**Your objective**
Provide the records once more, identical to the original.

**Information given**
○ ○ ○ ○ ○ ○ ○

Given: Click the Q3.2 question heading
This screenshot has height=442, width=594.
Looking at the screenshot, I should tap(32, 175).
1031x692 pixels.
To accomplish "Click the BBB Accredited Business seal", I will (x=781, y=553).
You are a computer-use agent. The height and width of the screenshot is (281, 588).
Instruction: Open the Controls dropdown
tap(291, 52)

○ ○ ○ ○ ○ ○ ○

**Worked solution**
Given: Click the Q3.2 question heading
This screenshot has height=442, width=594.
Looking at the screenshot, I should tap(32, 175).
1031x692 pixels.
To accomplish "Click the BBB Accredited Business seal", I will (x=781, y=553).
You are a computer-use agent. The height and width of the screenshot is (281, 588).
Instruction: Open the Controls dropdown
tap(291, 52)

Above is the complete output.